Spanish scientific research organization

IMDEA Networks Institute is one of the seven IMDEA (/es/) Institutes created by the Madrid Regional Government as part of the IV Regional Plan of Scientific Research and Technological Innovation 2005-2008 (PRICIT), of which the aim is to put in place advanced research centers and higher education and training in the Community of Madrid. IMDEA Networks Institute is engaged in science in all areas of networking. It was legally constituted under Spanish law at the end of 2006 as a public, not-for-profit Foundation. The full, registered name of the institute is Fundación IMDEA Networks. IMDEA Networks Institute, based in Madrid (Spain), actively collaborates with the Higher Polytechnic School of Universidad Carlos III de Madrid.

== Organization ==
The Board of Trustees of IMDEA Networks Institute is its highest organ of governance, representation and administration. It consists of representative bodies from the public and private sector with an interest in the institute.
Within the organizational structure of the Institute there is also a Scientific Council, or Scientific Advisory Board, composed of internationally renowned researchers in the areas of knowledge where the foundation is focused.

== Research ==
IMDEA Networks Institute is working in the field of communication networks, aiming to develop pioneering ideas that help shape the future of networking over the coming years. Researchers at IMDEA Networks study the emergent properties of today's networks in order to be able to improve the algorithms and protocols that allow these networks to operate.

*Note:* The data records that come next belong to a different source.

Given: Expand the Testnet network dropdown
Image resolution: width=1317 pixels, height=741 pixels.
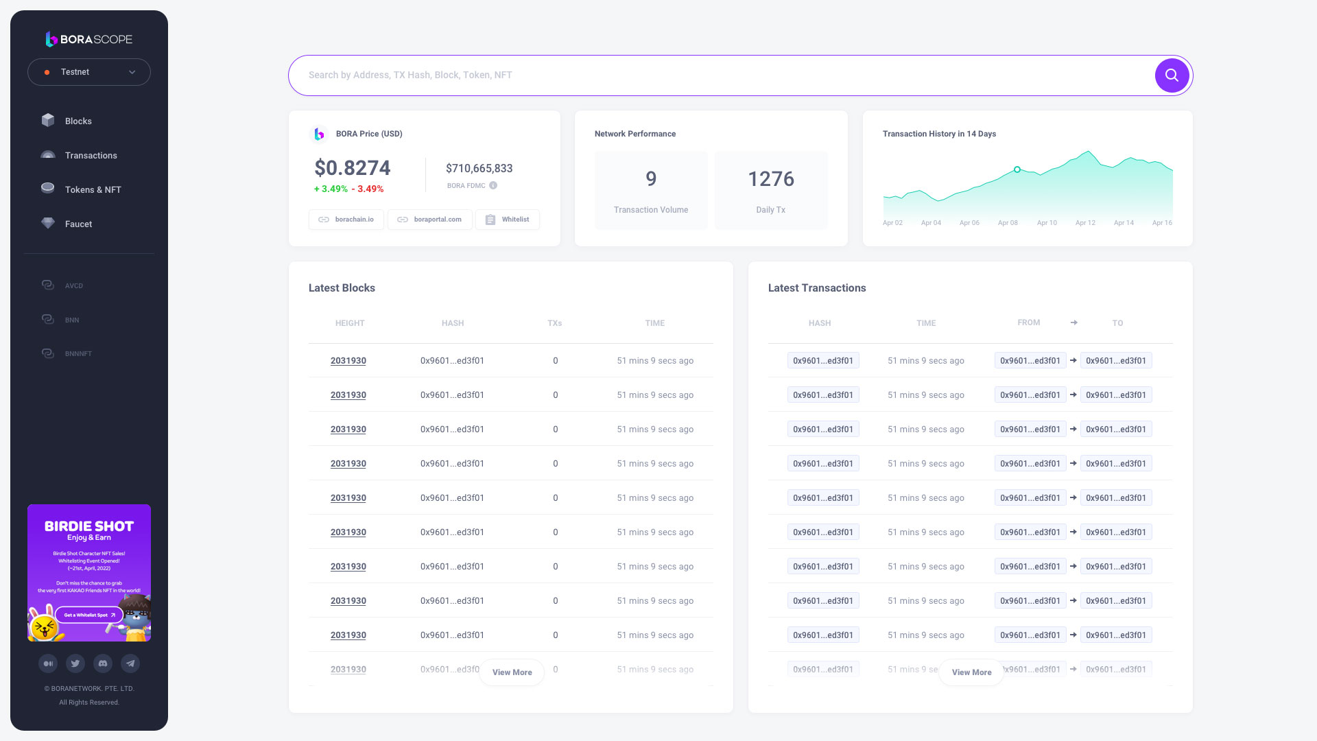Looking at the screenshot, I should click(x=89, y=72).
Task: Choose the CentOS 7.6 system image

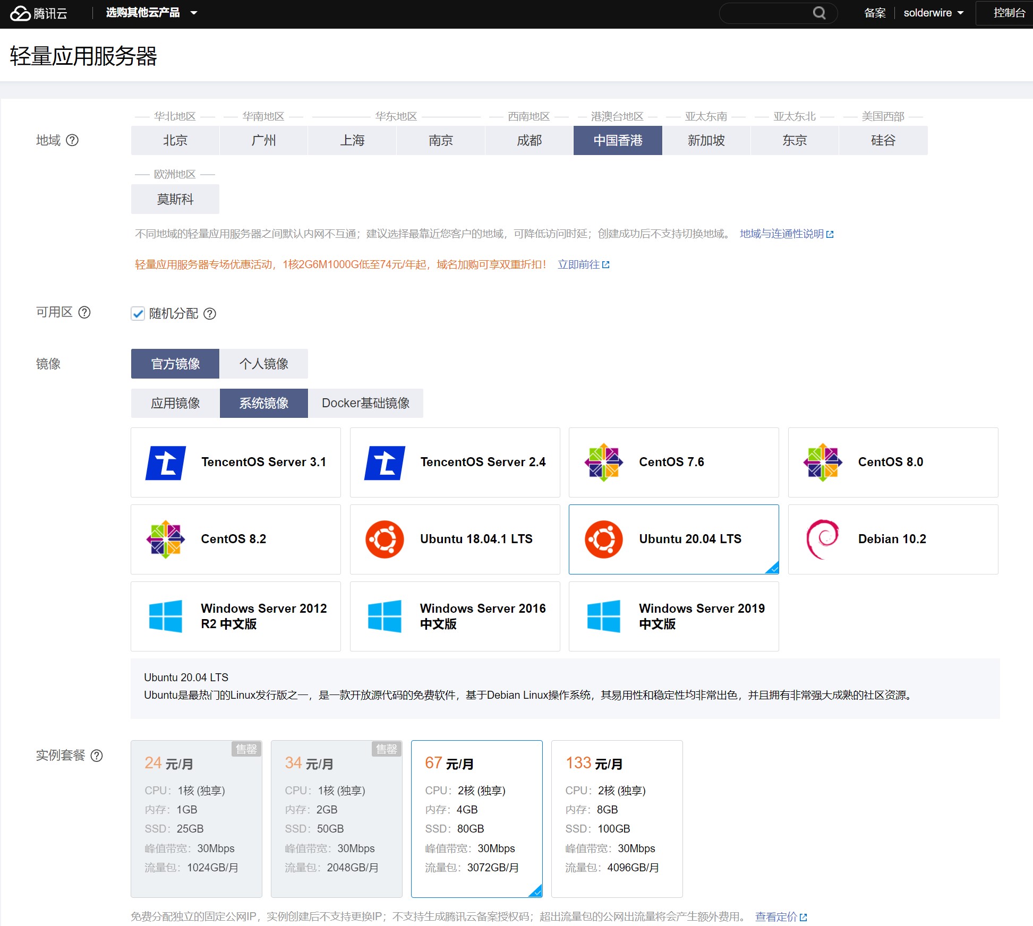Action: point(673,462)
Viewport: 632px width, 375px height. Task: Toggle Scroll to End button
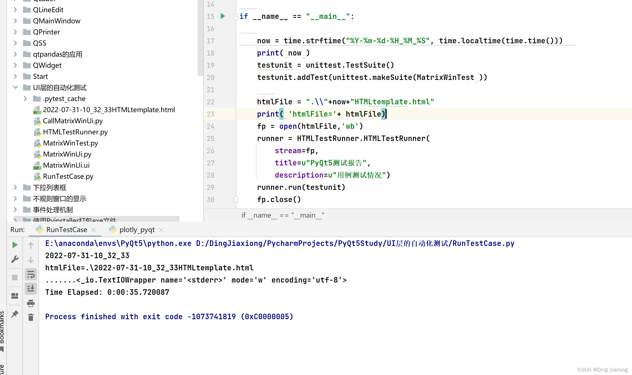[x=31, y=289]
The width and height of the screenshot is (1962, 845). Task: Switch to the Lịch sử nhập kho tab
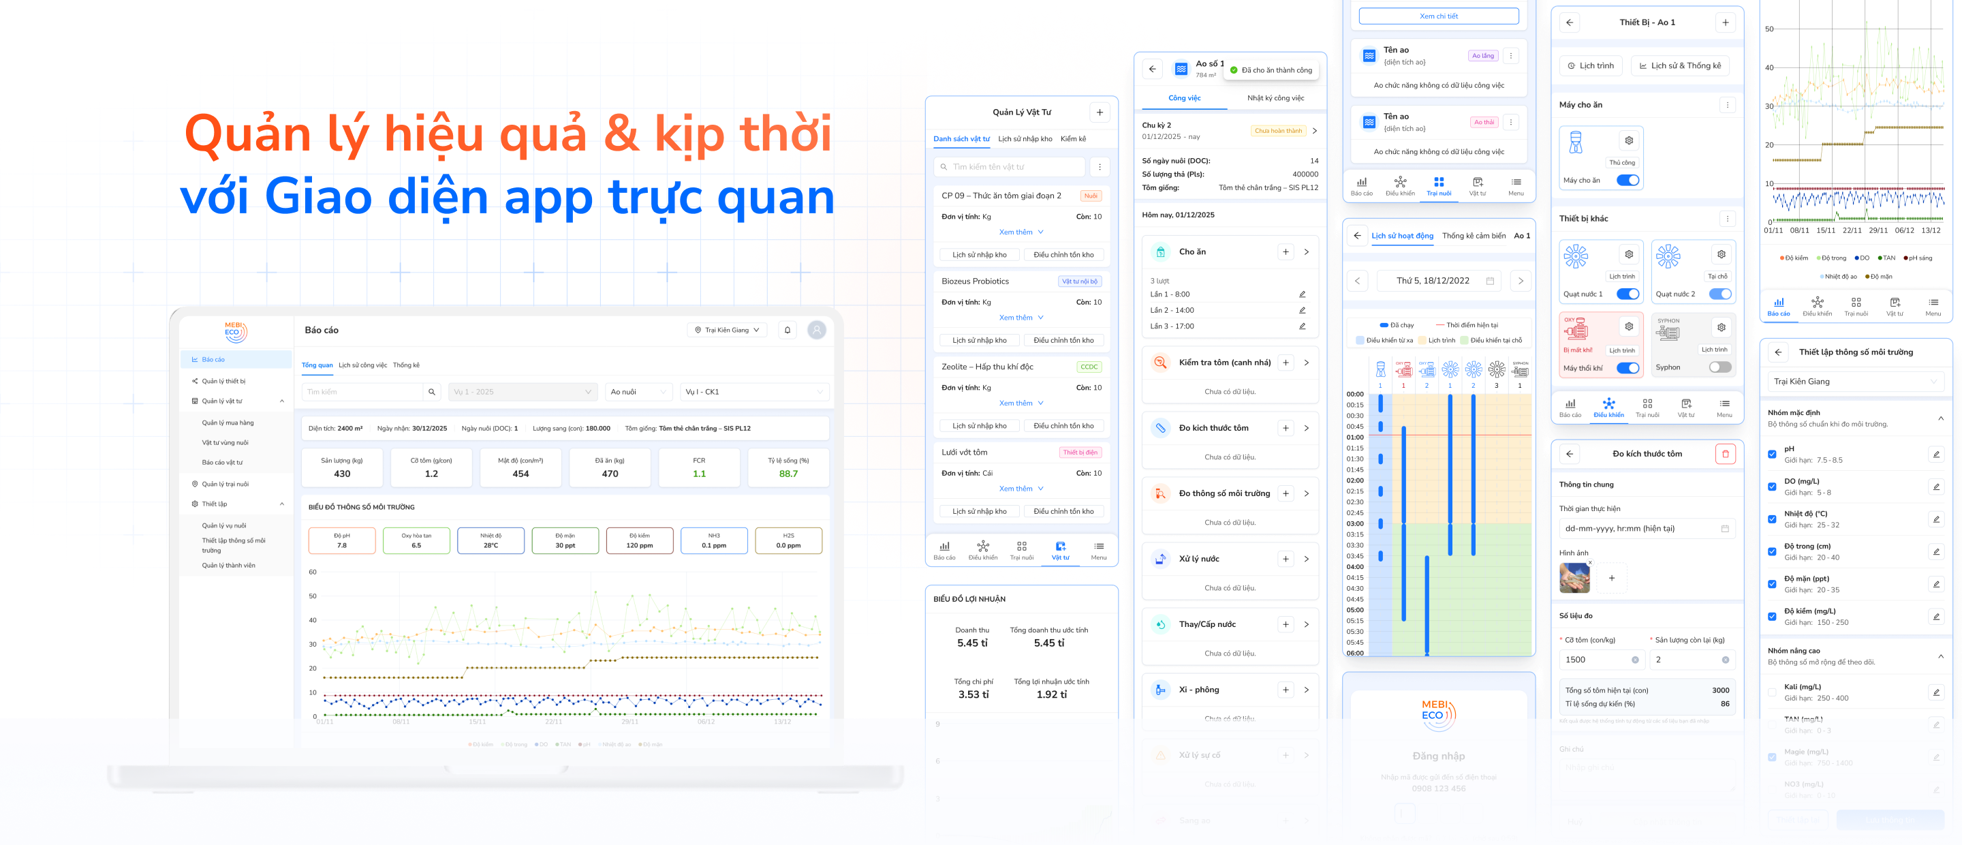click(1024, 139)
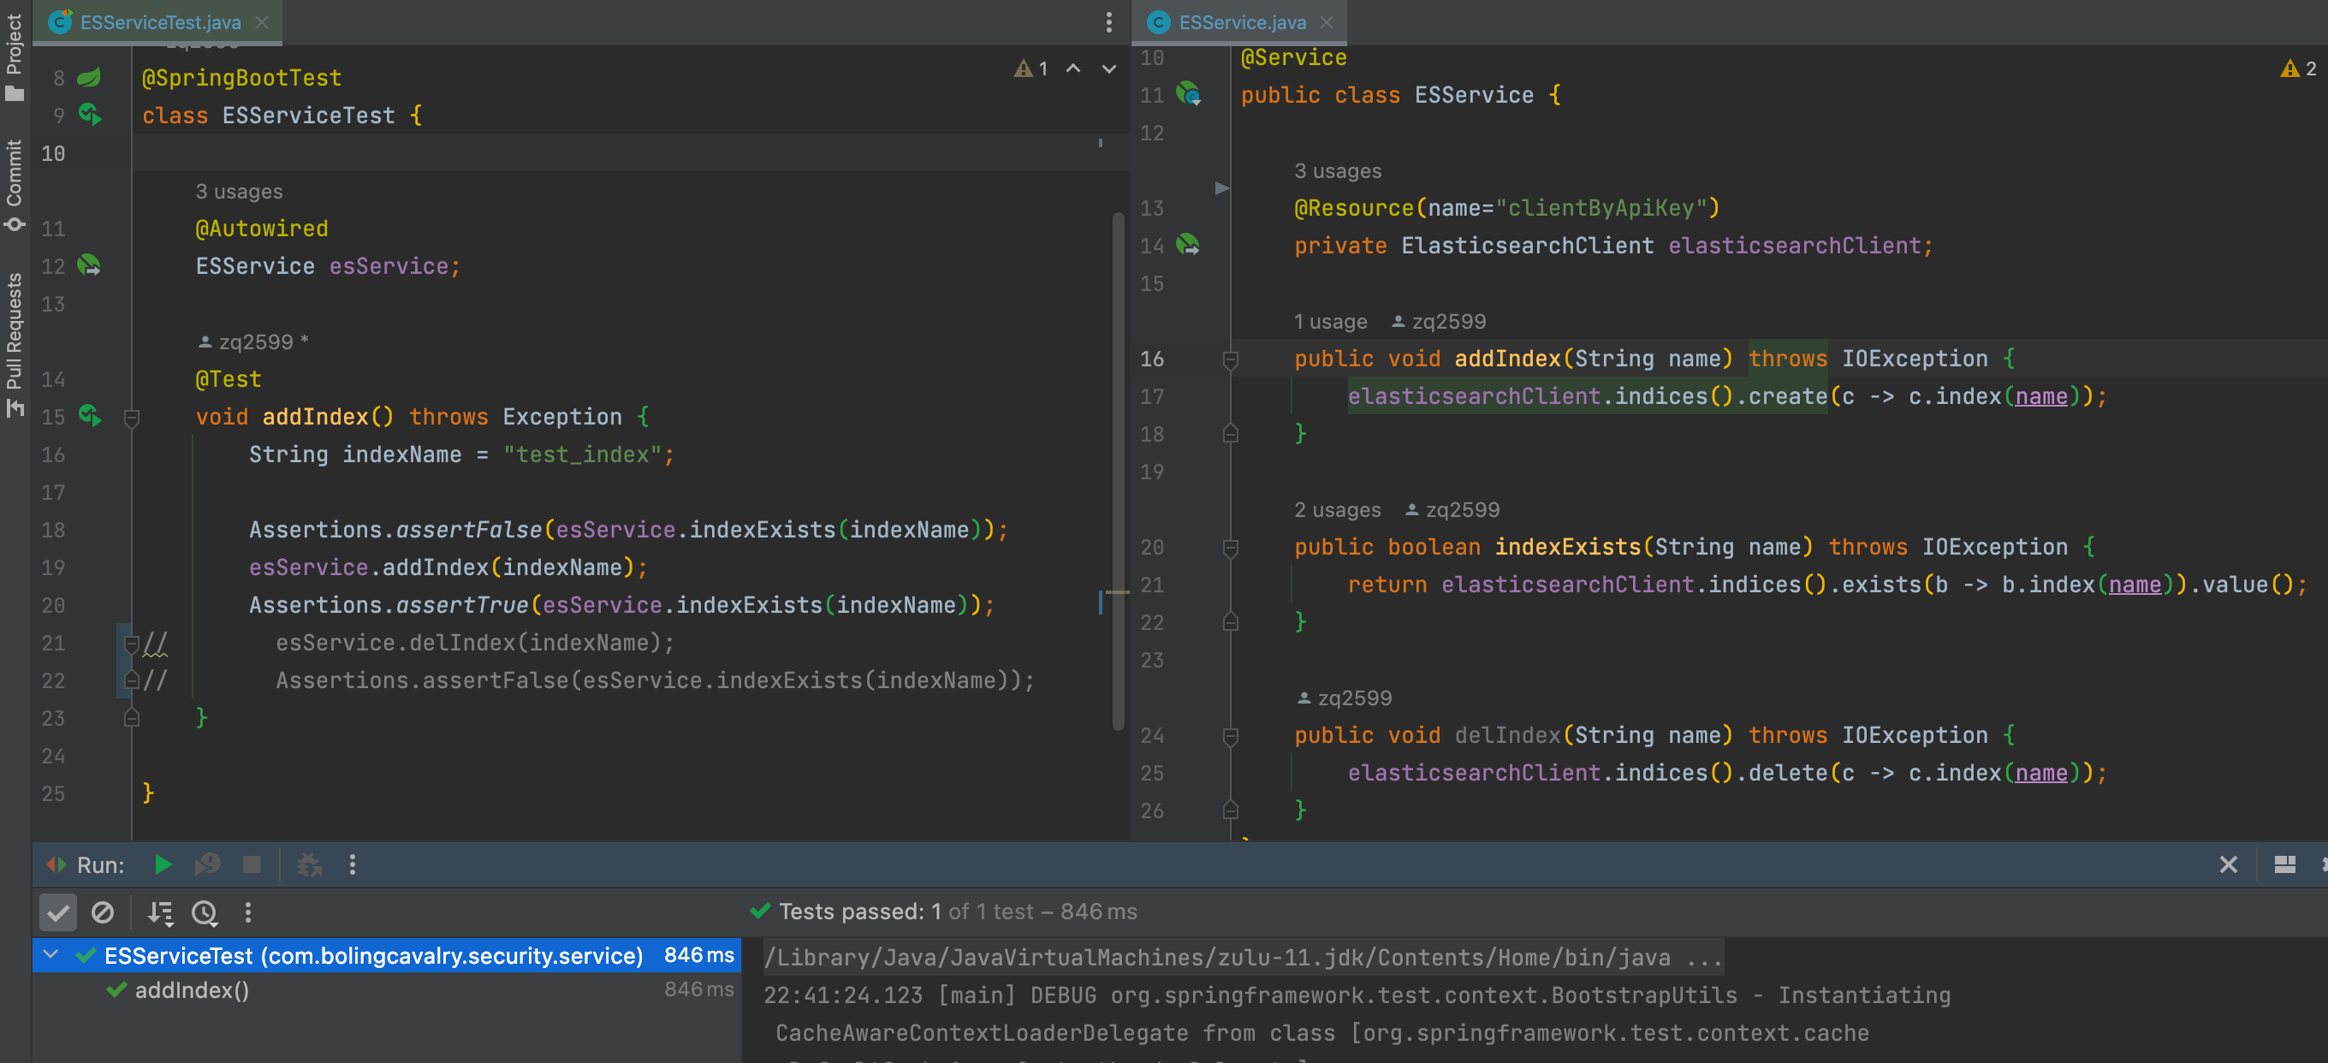Toggle the show passed tests filter
The width and height of the screenshot is (2328, 1063).
tap(57, 913)
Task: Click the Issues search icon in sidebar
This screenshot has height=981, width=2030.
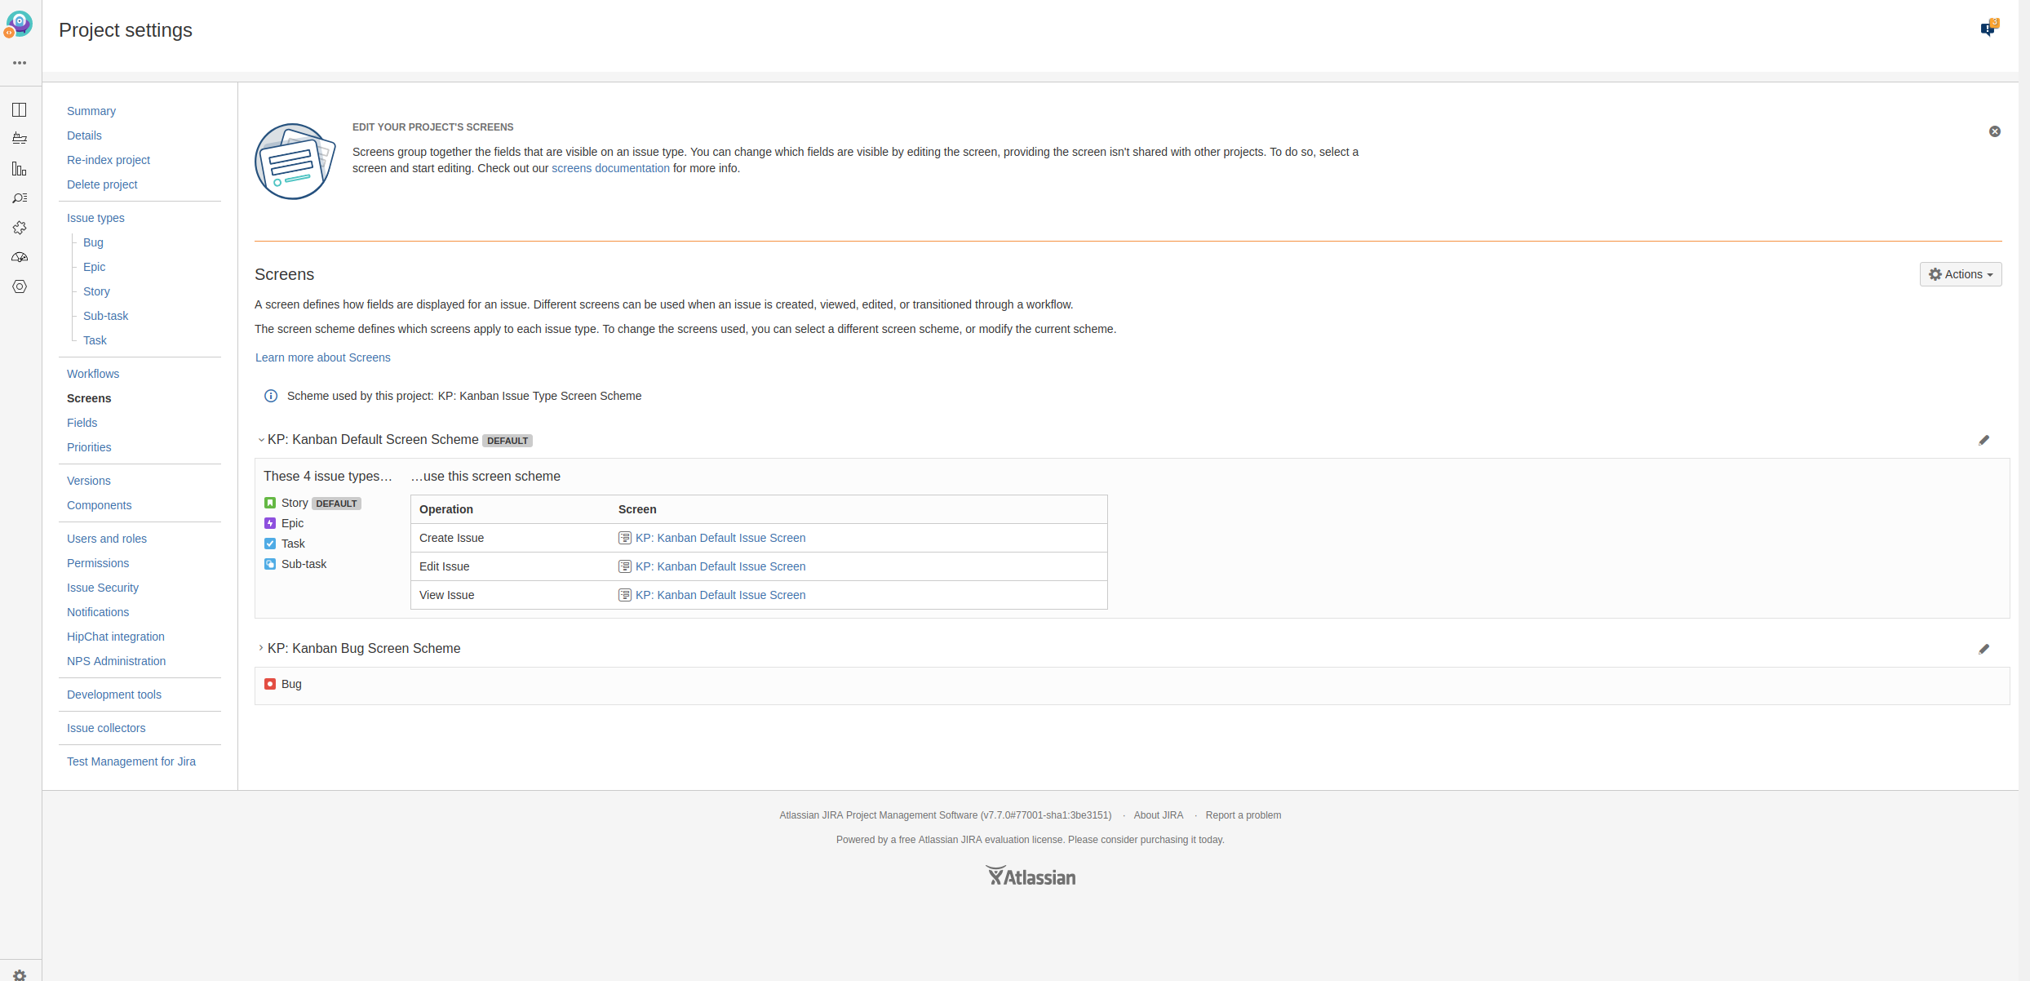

Computer networking research consists of creating mathematical models as well as validating theories through simulations and measurements in test beds and/or real-world deployments.
Currently, the institute's research is focusing on the following three general areas:
- Network Design and Intelligence
- Wireless Communication and Sensing
- Network Measurements, Cybersecurity and Privacy

== Objectives ==
According to its statutes, the mission of IMDEA Networks Institute is "to provide new research capacities, technological development and innovation" in the fields of networking technologies and telematic and telecommunication services.